Moreover, the present inventors also contemplate examples using any
combination or permutation of those elements shown or described (or
one or more aspects thereof), either with respect to a particular
example (or one or more aspects thereof), or with respect to other
examples (or one or more aspects thereof) shown or described
herein.
[0506] In the event of inconsistent usages between this document
and any documents so incorporated by reference, the usage in this
document controls.
[0507] In this document, the terms "a" or "an" are used, as is
common in patent documents, to include one or more than one,
independent of any other instances or usages of "at least one" or
"one or more." In this document, the term "or" is used to refer to
a nonexclusive or, such that "A or B" includes "A but not B," "B
but not A," and "A and B," unless otherwise indicated. In this
document, the terms "including" and "in which" are used as the
plain-English equivalents of the respective terms "comprising" and
"wherein." Also, in the following claims, the terms "including" and
"comprising" are open-ended, that is, a system, device, article,
composition, formulation, or process that includes elements in
addition to those listed after such a term in a claim are still
deemed to fall within the scope of that claim. Moreover, in the
following claims, the terms "first," "second," and "third," etc.

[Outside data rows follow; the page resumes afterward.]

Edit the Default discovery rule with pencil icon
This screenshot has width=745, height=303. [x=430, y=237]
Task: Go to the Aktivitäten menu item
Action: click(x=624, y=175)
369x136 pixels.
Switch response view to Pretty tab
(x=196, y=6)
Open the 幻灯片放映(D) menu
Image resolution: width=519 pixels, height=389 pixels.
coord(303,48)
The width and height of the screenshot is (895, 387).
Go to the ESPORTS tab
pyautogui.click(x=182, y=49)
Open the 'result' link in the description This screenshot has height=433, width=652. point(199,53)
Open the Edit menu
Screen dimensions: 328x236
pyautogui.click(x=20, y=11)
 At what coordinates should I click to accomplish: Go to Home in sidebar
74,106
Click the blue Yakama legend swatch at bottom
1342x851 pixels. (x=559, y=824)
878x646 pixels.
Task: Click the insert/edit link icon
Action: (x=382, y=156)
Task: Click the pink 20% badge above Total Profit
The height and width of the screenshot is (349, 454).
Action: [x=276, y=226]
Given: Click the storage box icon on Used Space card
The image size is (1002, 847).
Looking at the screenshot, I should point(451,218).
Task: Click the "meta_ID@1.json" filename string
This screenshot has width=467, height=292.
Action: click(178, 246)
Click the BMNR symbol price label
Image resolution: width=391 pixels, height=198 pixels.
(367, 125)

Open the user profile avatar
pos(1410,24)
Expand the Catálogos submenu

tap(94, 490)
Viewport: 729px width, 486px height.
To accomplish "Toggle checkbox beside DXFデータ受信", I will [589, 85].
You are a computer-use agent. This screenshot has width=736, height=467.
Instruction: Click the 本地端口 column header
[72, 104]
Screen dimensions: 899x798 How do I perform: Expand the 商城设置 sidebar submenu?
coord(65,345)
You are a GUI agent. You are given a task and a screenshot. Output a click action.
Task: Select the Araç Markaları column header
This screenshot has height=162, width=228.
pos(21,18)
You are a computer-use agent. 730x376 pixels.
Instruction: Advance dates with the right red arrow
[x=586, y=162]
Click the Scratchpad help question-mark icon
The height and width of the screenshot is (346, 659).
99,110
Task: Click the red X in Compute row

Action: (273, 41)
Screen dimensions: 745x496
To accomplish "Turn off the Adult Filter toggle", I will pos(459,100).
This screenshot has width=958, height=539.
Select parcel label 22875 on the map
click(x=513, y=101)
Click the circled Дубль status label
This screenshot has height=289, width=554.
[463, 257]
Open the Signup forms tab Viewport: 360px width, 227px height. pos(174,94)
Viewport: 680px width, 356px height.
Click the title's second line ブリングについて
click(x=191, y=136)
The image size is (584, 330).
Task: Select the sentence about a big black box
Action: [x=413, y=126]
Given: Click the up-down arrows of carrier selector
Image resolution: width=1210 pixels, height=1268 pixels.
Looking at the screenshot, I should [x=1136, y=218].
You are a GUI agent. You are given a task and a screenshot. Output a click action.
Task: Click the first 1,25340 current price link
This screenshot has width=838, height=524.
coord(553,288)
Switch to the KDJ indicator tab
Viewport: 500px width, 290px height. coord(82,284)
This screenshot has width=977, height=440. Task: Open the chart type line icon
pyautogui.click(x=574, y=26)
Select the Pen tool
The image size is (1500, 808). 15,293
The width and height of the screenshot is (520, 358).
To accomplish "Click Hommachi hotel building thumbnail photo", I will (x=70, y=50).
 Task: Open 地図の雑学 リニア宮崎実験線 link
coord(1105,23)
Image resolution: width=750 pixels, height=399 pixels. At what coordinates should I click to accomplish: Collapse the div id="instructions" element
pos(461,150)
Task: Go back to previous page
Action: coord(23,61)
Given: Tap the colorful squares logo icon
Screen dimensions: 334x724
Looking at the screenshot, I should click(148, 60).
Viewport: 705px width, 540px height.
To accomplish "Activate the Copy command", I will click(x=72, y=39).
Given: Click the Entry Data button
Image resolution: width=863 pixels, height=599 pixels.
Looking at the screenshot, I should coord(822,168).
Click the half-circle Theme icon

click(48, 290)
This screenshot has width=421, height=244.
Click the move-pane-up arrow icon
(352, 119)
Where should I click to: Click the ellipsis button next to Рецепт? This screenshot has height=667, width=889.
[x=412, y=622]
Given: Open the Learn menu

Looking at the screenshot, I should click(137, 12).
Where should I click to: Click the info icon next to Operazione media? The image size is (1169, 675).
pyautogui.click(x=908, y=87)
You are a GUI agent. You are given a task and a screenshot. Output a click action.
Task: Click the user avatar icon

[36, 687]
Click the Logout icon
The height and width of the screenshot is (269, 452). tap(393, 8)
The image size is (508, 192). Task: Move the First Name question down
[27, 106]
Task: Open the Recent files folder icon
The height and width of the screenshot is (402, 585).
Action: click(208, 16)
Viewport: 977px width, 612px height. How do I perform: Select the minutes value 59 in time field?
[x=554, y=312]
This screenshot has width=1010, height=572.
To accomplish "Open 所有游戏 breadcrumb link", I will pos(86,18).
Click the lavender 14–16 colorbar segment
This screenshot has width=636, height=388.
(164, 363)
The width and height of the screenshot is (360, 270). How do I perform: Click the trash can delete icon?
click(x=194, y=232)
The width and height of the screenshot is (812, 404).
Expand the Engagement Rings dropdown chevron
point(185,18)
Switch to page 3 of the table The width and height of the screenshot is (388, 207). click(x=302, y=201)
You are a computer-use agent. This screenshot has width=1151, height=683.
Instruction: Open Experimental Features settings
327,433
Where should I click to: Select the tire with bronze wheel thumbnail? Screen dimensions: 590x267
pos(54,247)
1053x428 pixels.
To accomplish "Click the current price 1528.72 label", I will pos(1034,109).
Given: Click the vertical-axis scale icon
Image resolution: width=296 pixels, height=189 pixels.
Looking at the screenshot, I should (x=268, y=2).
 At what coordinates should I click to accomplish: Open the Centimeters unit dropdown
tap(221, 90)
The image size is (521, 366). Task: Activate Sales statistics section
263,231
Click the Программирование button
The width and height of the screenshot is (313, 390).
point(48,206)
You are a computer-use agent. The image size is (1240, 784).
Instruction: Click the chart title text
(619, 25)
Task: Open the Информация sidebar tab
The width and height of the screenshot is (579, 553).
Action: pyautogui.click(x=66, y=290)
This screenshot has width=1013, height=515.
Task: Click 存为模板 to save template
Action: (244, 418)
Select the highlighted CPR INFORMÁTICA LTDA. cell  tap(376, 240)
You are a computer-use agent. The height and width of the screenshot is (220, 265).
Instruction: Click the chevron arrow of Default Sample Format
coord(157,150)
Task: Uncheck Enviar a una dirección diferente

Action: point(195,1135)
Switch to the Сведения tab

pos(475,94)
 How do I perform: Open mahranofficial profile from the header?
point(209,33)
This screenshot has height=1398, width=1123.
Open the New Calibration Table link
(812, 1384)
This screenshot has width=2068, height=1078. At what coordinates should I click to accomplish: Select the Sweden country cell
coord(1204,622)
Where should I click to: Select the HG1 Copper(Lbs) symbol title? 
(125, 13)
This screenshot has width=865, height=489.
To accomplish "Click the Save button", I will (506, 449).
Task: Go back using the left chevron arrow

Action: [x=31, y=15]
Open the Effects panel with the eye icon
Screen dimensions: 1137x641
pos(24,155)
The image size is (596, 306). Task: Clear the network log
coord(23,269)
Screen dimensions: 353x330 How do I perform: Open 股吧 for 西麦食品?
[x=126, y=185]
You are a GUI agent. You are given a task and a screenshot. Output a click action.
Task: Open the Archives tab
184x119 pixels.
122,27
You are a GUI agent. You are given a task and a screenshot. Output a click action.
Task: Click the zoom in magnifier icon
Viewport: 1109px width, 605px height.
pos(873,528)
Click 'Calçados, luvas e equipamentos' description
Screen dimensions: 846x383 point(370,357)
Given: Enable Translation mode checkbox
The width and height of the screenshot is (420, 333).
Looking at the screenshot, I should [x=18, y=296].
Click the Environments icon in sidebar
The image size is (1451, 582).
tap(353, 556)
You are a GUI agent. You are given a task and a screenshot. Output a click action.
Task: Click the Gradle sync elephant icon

are used merely as labels, and are not intended to impose numerical
requirements on their objects.
[0508] The above description is intended to be illustrative, and
not restrictive. For example, the above-described examples (or one
or more aspects thereof) may be used in combination with each
other. Other embodiments can be used, such as by one of ordinary
skill in the art upon reviewing the above description. The Abstract
is provided to comply with 37 C.F.R. .sctn. 1.72(b), to allow the
reader to quickly ascertain the nature of the technical disclosure.
It is submitted with the understanding that it will not be used to
interpret or limit the scope or meaning of the claims. Also, in the
above Detailed Description, various features may be grouped
together to streamline the disclosure. This should not be
interpreted as intending that an unclaimed disclosed feature is
essential to any claim. Rather, inventive subject matter may lie in
less than all features of a particular disclosed embodiment. Thus,
the following claims are hereby incorporated into the Detailed
Description as examples or embodiments, with each claim standing on
its own as a separate embodiment, and it is contemplated that such
embodiments can be combined with each other in various combinations
or permutations. The scope of the invention should be determined
with reference to the appended claims, along with the full scope of
equivalents to which such claims are entitled.